Ralph Johnson Bunche was born in Detroit, Michigan. He received his early education in Los Angeles, his B.A. degree from the University of California, Los Angeles, and his A.M. and Ph.D. degrees from Harvard University. Bunche did post doctoral work in anthropology at Northwestern University, the London School of Economics, and the University of Capetown, South Africa. He received post doctoral fellowships from the Social Science Research Council and the Rosenwald Foundation to pursue studies in South and East Africa and in Malaya. In 1939 Bunche was a staff member of the Carnegie Corporation Survey of the Negro in America, whose findings were later published as The American Dilemma. He has taught at the University of California and Howard University, and for two years he was Professor of Government at Harvard University. For some years Dr.

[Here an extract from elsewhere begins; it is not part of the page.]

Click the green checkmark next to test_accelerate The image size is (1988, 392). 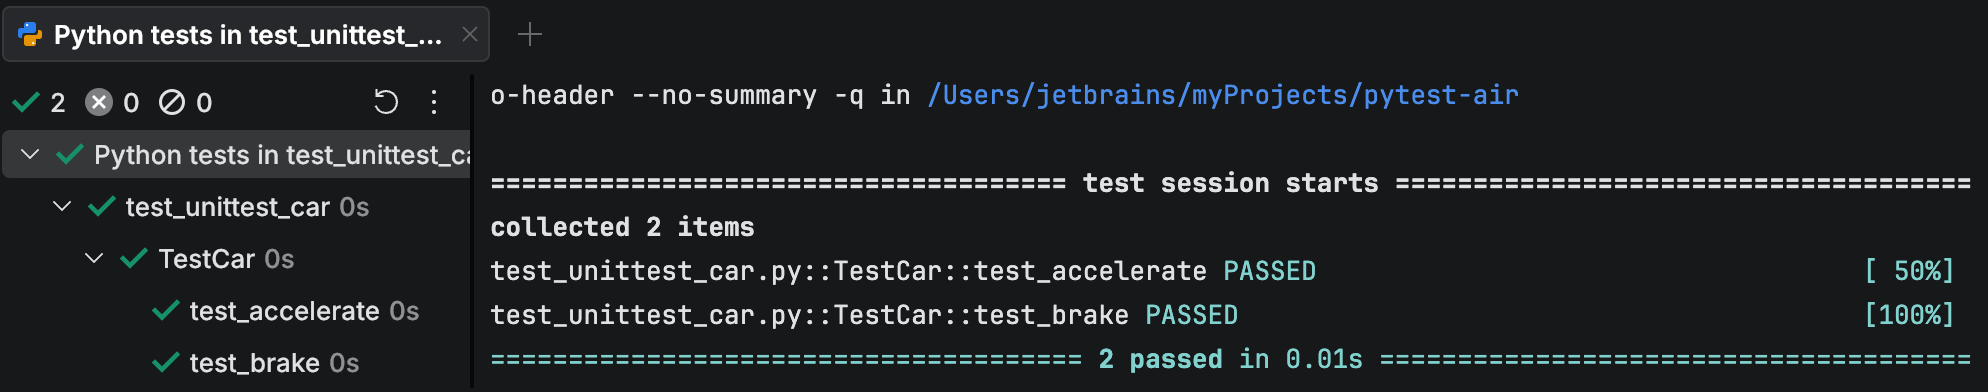[x=166, y=311]
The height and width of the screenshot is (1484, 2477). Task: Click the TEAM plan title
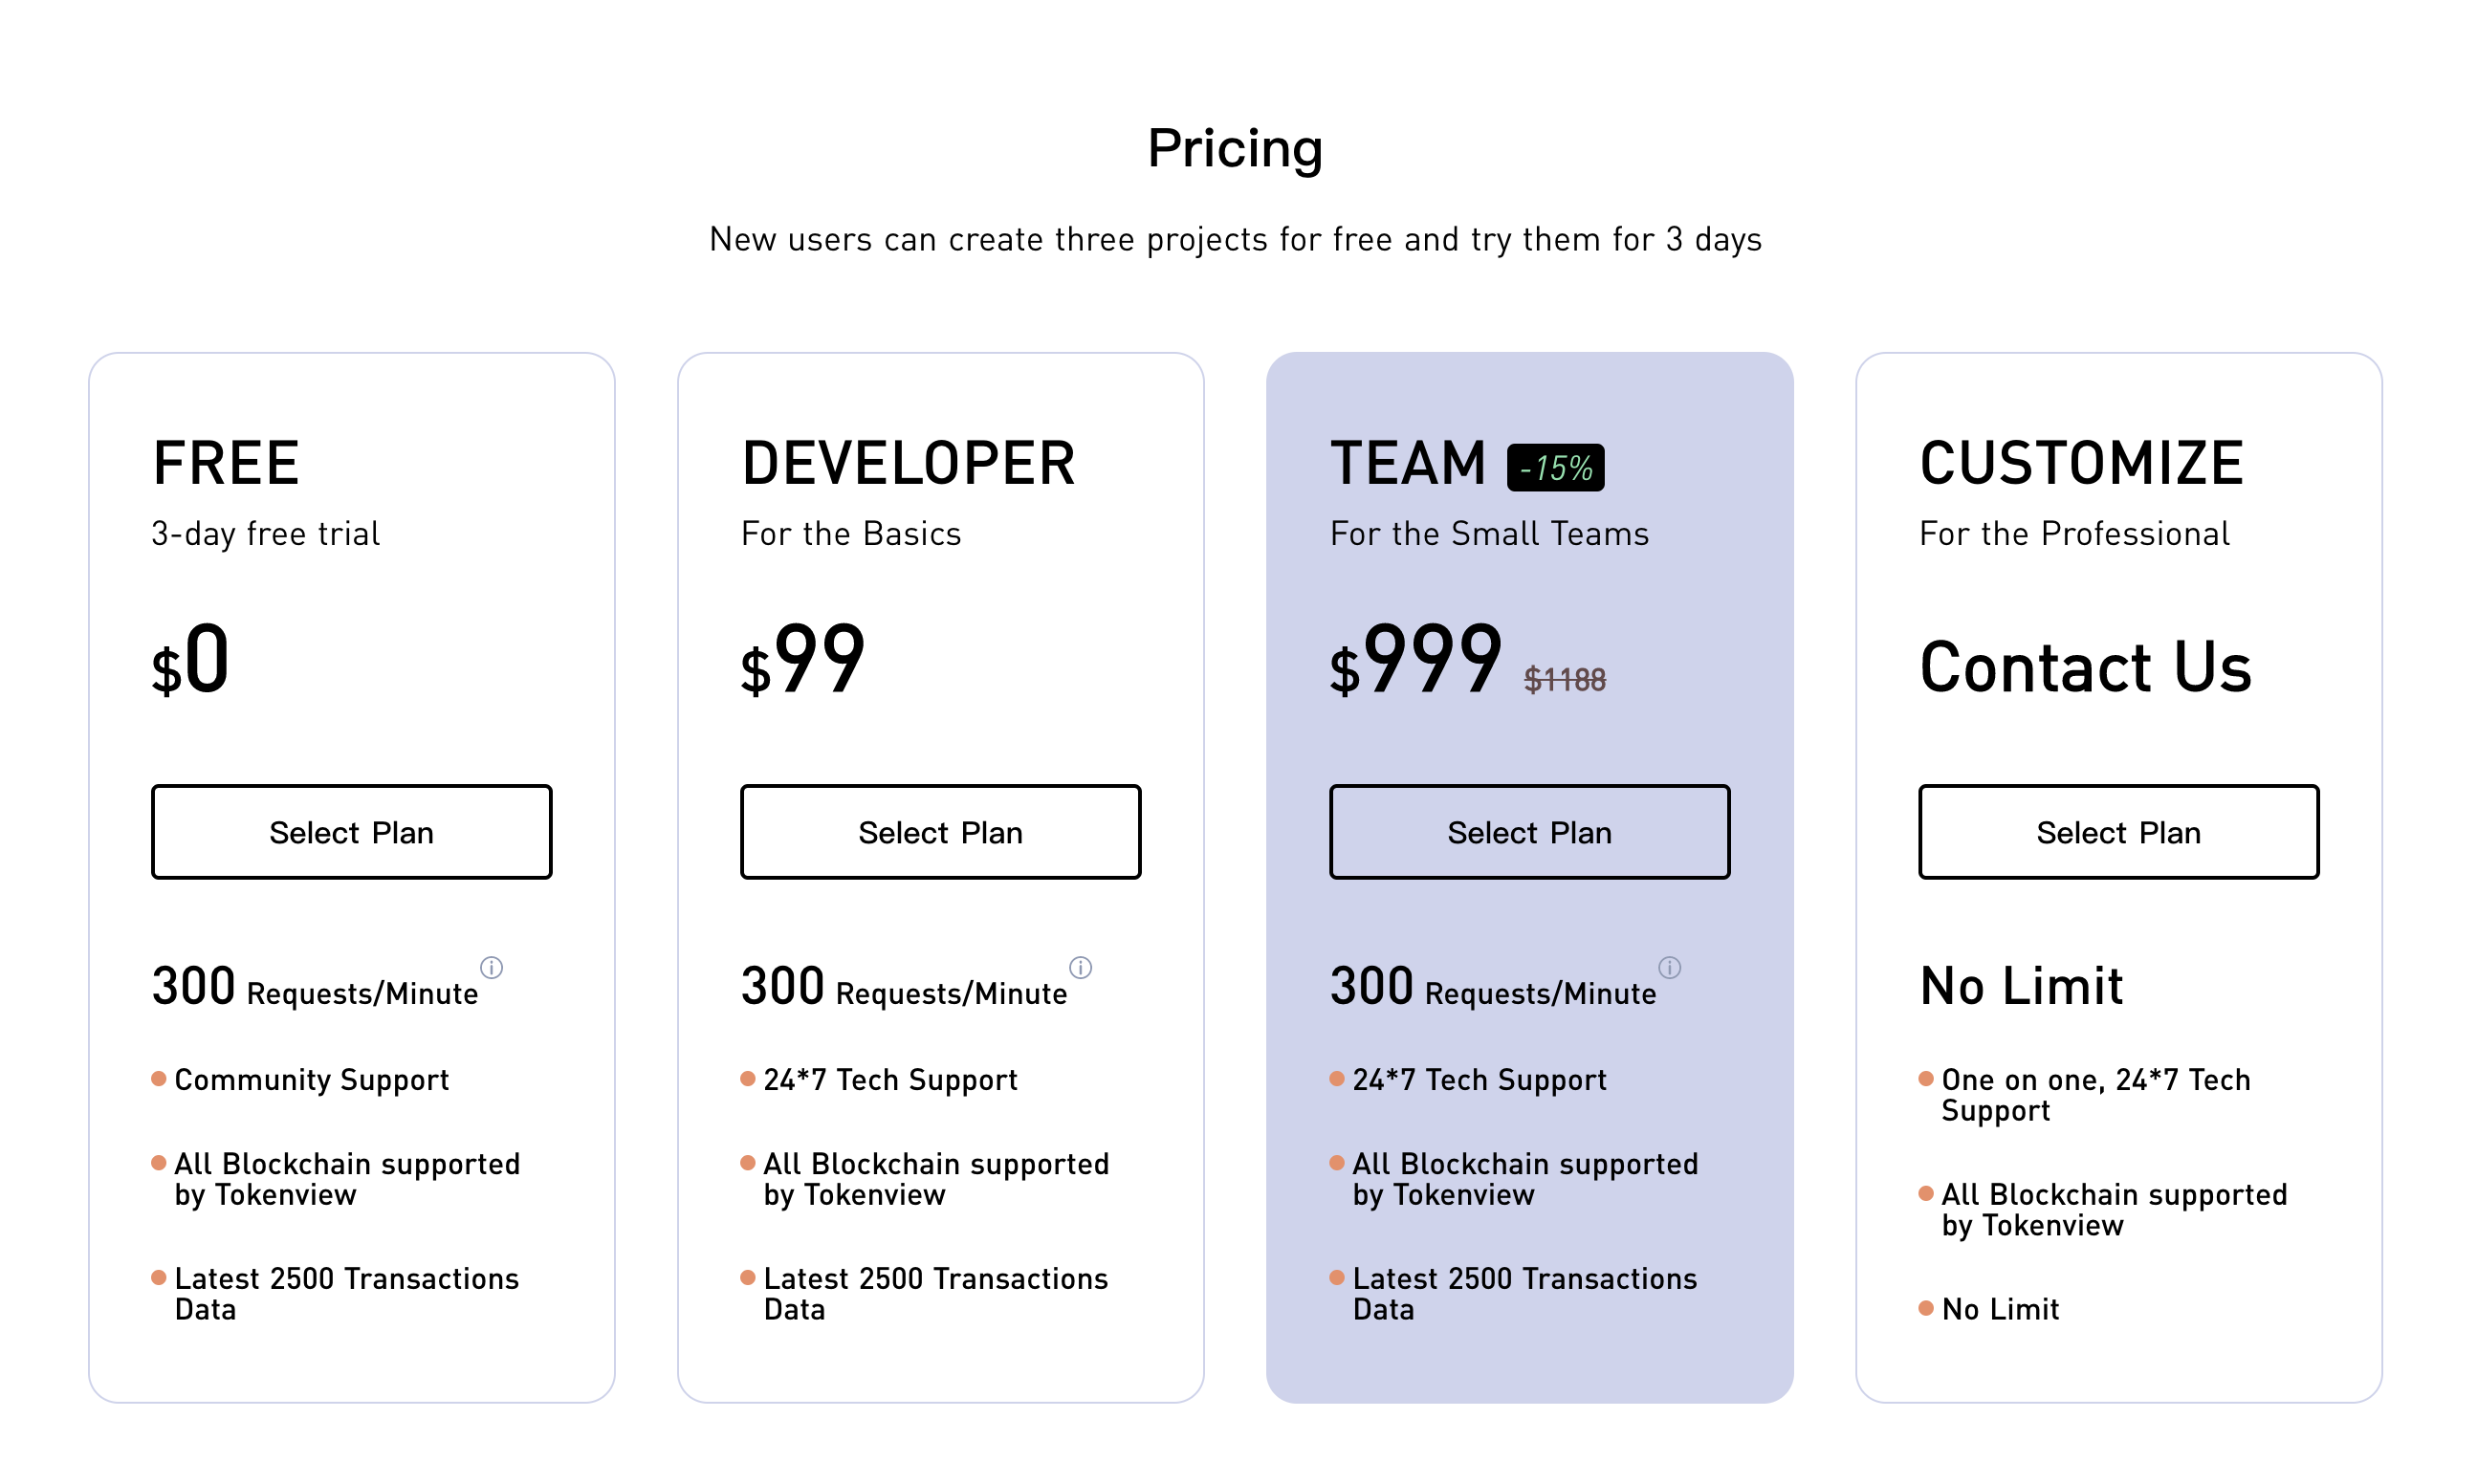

Bunche was a social science analyst in charge of research on Africa and other colonial areas in the British Empire section of the Office of Strategic Services. From 1944 to 1947 he was with the U.S. Department of State. He was assistant secretary to the U.S. delegation to Dumbarton Oaks in 1944, and adviser to various other U.S. delegations. From 1946 to 1954 he was Director of the Division of U.N. Trusteeship, and during that period acted as Principal Secretary for the United Nations Palestine Commission and as United Nations Mediator in Palestine; in 1960 he was sent as Special U.N. Representative to the Congo. Dr. Bunche has been a member of the board of higher education in New York and winner of the Spingarn Medal and of the Nobel Peace Prize. Since 1958 he has been Under Secretary for Special Political Affairs at the United Nations.